To stay warm, I’m helping him.
A strong wind out of the north hit us as we left the house to drive to the land. The wind has crossed the Great Plains and cut south at Shreveport to reach us in Sabine Parish.
The night time low was in the 20s. The temperature has risen into the 30s, but the wind is making the chill feel like the inside of a meat locker open to a hurricane.
The wind chill might be in the teens. I can feel the cold wind through a parka over a sweater.
Where we are clearing land is in a shallow depression on terrain sloping to the lake. We are protected from the wind by a small rise whose height is exaggerated by thick woods on top.
We are making these woods less thick which is aesthetically pleasing but thinning our windshield at the same time.
The difference in the cold between lakeside and being sheltered in the woods is like boarding an airplane in Wisconsin in January to step off a few hours later in Miami.
I left a warm house where I’d been under covers reading biographies of Lincoln and Jefferson. I’d have been content to stay there until spring which is how long it will take me to read these two tomes.
I’m allergic to chain saws, so I worked at some distance behind my son. He powered through trees standing and ones on the ground. I worked with a hand saw, sawing a while and, then, picking up what my son and I had cut.
We’d managed to start a small fire from sticks and saplings soaked by rain. A thin curl of smoke rose inside a pile of cut brush before a pretty orange flame blossomed, growing bright against dark surrounding woods overreached by blue sky.
Even sheltered from the wind, we get cold working away from the fire. When we haul what we’ve cut to the blaze we linger to let the heat warm our faces and hands.
Toasting at the fire in this park we’re making, a couple of favorite fire sayings come to mind. “Wood warms you twice” is the observation that wood warms you the first time when you cut it and the second time when you burn it.

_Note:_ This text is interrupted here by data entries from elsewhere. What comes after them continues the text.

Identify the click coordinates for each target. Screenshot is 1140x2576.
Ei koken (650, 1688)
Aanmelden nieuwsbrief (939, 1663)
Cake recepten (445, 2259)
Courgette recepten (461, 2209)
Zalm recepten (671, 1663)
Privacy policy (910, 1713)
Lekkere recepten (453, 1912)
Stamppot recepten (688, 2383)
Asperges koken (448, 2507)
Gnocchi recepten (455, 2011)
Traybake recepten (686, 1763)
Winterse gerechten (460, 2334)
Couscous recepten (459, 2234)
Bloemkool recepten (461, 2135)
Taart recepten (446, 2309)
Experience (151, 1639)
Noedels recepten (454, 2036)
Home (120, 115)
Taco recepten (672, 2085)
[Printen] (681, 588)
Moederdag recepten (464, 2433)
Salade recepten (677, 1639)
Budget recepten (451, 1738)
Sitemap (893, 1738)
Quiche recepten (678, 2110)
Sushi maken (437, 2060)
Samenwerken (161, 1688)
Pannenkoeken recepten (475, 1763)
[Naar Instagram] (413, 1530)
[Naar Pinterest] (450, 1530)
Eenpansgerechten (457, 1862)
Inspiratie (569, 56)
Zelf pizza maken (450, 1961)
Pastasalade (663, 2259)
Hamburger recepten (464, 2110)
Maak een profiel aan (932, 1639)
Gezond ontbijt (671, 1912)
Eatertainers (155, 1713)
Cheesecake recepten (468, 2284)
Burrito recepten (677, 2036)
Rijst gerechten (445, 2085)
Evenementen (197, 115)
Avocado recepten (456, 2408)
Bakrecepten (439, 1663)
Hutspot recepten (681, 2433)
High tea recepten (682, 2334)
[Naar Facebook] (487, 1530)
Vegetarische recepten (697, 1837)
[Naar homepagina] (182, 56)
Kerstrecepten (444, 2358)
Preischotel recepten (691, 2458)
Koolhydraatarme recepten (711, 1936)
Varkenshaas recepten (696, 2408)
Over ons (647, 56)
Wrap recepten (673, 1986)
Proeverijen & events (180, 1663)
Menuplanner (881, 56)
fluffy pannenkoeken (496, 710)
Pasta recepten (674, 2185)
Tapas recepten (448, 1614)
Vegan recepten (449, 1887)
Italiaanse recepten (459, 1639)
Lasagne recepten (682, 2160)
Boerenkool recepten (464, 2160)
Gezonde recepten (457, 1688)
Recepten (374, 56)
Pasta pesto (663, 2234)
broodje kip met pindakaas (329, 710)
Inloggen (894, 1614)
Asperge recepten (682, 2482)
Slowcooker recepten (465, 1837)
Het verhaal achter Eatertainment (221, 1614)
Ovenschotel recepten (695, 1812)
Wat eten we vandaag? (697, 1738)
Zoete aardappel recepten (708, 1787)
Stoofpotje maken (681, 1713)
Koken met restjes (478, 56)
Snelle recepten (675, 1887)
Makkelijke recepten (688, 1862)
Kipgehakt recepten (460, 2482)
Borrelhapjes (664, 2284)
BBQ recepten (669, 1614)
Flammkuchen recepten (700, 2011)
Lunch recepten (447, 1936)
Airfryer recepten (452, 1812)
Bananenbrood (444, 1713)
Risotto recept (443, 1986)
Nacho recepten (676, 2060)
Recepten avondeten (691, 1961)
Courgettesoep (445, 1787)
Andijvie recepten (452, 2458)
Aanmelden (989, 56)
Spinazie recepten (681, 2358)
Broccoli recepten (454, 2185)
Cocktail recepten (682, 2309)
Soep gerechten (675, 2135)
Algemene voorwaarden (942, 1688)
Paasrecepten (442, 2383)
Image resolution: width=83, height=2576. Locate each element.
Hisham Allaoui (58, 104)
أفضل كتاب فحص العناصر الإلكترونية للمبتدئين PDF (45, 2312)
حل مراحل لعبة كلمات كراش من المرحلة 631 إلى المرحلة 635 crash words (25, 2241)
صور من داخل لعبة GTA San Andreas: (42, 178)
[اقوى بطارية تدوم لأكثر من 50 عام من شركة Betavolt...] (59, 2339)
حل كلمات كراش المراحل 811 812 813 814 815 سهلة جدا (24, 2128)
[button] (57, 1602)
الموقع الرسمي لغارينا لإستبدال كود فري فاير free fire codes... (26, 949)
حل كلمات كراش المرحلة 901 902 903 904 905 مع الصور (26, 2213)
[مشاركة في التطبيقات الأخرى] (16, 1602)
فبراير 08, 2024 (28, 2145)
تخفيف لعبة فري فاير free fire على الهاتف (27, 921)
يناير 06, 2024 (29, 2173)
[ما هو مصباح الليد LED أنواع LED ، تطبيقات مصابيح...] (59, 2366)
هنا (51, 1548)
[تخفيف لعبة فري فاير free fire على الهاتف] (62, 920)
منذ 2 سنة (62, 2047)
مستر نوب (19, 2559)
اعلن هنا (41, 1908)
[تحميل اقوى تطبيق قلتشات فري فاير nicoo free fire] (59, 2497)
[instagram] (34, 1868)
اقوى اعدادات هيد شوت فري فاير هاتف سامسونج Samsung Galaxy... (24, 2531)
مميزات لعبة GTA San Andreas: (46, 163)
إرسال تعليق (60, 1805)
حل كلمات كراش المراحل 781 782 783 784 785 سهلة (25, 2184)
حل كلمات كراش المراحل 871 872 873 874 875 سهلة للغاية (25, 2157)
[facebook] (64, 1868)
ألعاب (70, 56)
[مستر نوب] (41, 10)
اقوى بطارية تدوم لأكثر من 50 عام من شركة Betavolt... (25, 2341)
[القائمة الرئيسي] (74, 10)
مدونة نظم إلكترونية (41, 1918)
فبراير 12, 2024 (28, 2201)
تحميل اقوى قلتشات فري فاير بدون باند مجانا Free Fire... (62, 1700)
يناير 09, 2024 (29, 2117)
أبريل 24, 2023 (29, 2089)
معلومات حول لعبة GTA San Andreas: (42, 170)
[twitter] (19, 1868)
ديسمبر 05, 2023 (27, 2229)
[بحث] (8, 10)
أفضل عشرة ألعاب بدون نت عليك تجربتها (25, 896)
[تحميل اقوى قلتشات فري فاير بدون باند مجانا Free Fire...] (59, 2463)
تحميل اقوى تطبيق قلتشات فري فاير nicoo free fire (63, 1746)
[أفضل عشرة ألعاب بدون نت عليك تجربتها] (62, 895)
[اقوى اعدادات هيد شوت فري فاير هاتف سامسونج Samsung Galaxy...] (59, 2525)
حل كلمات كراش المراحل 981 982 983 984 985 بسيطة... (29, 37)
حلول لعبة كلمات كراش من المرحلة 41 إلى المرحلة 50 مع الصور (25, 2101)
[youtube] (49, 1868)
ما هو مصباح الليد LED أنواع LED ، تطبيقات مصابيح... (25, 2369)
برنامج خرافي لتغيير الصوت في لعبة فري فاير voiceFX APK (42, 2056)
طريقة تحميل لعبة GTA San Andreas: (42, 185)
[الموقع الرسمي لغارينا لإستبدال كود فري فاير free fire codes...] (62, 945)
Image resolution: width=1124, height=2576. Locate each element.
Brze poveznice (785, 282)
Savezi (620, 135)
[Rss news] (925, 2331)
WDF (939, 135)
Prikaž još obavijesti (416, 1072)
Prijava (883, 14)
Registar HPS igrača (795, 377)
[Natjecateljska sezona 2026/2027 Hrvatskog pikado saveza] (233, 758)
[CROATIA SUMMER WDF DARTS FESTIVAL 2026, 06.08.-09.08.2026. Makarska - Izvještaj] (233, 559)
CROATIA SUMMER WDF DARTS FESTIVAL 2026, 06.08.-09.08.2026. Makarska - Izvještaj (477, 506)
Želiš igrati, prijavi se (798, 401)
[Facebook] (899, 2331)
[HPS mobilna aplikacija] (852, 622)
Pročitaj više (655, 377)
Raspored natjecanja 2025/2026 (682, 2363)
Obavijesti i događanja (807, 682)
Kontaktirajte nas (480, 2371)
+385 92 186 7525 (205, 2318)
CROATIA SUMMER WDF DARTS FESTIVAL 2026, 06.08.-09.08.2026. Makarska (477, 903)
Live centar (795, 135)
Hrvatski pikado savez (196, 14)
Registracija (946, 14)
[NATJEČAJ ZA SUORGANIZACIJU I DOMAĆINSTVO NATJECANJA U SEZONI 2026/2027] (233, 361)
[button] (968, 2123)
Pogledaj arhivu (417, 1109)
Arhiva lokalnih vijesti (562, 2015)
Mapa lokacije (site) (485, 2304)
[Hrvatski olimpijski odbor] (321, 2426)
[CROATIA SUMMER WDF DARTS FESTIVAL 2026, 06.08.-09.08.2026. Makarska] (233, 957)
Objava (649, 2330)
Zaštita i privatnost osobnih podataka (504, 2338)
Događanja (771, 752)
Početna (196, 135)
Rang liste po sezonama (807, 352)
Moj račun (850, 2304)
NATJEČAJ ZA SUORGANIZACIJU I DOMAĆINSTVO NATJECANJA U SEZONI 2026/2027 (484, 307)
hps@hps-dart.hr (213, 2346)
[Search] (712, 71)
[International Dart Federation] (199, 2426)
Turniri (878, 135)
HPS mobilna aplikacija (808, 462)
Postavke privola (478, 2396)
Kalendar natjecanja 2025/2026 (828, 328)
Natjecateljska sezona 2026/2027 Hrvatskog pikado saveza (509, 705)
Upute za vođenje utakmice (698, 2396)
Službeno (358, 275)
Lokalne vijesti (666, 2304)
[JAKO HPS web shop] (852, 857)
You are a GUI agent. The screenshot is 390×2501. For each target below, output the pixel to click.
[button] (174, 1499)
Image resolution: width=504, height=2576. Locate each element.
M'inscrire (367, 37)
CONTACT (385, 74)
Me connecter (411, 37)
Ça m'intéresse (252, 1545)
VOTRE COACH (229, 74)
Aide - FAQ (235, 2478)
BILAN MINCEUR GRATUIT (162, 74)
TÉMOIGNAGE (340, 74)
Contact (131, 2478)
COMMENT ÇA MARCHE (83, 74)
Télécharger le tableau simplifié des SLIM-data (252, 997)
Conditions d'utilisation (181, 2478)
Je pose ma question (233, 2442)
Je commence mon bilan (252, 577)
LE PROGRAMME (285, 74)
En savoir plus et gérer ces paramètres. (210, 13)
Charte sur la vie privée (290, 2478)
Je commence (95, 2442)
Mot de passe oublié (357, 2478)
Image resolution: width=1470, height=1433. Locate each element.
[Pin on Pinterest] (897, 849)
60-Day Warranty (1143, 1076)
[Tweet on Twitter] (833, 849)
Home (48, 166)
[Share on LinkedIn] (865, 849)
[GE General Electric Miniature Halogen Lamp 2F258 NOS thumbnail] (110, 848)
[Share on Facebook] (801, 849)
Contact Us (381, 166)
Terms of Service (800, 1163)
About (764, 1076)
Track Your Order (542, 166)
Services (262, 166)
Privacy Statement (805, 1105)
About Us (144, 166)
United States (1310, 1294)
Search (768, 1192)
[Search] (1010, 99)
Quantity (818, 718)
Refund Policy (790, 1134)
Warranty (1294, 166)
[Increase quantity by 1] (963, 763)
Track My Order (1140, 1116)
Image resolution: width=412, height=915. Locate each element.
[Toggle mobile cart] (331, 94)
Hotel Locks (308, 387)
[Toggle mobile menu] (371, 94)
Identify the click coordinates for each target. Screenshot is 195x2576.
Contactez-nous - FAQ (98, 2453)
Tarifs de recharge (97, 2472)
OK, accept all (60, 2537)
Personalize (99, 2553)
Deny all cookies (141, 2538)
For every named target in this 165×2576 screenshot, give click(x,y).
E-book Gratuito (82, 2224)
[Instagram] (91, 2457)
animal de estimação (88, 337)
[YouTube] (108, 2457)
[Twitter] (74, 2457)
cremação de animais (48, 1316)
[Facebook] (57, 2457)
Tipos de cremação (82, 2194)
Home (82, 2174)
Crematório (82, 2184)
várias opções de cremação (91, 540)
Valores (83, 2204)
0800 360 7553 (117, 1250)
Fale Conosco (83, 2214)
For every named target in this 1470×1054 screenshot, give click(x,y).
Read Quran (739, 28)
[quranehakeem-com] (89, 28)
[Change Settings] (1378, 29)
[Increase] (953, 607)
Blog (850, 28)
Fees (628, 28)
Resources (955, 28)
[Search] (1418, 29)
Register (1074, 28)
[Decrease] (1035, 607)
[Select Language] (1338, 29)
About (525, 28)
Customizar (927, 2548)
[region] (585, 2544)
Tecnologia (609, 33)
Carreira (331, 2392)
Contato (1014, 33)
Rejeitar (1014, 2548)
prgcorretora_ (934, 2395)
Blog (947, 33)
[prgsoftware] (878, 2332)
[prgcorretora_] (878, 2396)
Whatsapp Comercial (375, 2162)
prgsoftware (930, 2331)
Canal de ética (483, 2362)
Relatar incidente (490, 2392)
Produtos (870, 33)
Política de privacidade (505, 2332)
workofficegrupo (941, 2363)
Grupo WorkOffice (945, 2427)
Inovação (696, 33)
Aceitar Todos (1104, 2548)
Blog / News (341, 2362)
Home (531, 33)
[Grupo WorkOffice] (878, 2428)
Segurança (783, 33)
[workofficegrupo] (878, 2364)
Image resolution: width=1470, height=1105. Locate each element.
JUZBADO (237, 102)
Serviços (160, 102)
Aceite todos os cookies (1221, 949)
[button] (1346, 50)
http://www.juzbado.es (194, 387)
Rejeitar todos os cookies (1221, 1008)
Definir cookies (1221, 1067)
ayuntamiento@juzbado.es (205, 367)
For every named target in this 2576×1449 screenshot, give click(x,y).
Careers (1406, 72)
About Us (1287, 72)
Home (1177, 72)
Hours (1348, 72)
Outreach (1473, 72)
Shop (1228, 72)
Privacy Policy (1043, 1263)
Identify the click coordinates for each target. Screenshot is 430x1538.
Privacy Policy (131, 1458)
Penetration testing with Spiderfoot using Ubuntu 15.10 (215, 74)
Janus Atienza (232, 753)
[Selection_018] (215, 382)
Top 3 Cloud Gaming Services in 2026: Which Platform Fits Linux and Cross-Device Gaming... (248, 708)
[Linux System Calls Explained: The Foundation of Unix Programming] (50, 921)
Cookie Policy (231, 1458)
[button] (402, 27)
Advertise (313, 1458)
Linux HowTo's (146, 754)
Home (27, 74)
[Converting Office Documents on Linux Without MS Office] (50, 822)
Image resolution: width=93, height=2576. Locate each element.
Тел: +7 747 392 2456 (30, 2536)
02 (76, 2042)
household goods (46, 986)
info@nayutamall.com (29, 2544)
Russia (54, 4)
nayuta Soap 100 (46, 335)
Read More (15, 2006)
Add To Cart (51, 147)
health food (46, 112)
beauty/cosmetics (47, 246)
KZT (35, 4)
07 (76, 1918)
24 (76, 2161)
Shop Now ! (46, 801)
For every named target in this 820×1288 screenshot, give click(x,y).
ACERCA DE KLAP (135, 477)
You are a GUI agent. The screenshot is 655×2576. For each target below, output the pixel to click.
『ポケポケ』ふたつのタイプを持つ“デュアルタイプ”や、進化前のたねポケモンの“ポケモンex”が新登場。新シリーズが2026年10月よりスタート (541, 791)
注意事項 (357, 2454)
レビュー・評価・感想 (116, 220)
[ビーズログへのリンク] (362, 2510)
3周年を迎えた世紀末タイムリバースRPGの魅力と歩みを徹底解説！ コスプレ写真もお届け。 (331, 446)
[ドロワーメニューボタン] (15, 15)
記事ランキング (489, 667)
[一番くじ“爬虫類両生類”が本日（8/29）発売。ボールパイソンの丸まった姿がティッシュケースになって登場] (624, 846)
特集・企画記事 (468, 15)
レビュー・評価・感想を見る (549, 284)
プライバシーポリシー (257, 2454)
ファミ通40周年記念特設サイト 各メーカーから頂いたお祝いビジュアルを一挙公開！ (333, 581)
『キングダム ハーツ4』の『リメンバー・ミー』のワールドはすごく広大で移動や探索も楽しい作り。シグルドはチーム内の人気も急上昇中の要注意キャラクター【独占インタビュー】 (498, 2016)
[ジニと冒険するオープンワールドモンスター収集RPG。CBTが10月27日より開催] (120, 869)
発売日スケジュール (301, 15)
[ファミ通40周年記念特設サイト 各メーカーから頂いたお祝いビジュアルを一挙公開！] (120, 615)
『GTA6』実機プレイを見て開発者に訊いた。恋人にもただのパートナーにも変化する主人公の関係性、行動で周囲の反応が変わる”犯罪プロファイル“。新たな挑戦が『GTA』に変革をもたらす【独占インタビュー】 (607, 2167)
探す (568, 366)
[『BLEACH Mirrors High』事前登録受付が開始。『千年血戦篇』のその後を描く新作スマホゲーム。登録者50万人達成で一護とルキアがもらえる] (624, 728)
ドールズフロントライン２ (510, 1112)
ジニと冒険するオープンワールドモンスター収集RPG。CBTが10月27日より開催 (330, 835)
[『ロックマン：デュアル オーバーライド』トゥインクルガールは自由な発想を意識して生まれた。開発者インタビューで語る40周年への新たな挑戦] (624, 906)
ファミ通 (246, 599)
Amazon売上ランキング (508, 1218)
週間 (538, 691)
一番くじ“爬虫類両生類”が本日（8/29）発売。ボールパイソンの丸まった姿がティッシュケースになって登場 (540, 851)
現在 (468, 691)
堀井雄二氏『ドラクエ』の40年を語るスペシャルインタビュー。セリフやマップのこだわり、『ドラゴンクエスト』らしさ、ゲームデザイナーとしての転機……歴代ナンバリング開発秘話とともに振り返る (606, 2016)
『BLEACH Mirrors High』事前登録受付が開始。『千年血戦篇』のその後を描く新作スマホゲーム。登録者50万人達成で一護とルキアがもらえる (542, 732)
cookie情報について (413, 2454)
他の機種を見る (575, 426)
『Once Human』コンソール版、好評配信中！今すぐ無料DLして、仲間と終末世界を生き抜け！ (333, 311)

Standing in the wet woods on what the fire department in Many calls a good day for burning, the other saying runs through my head like an electronic sign in front of a bank.
“Fire is a wonderful servant but a terrible master.”
When we arrive at the fire at the same time, my son and I talk. It’s a conversation of no weight, but the words feel good as they leave the warm places of their birth to hit the air as vapor that quickly disperses.
A day or two later, the park’s designer emails me a panoramic photo of the cleared woods. It’s a good picture, but you can’t feel the cold or the heat or hear the workers at work.
I made it my PC’s wallpaper, anyway, so that I can visit the little park when I feel like it.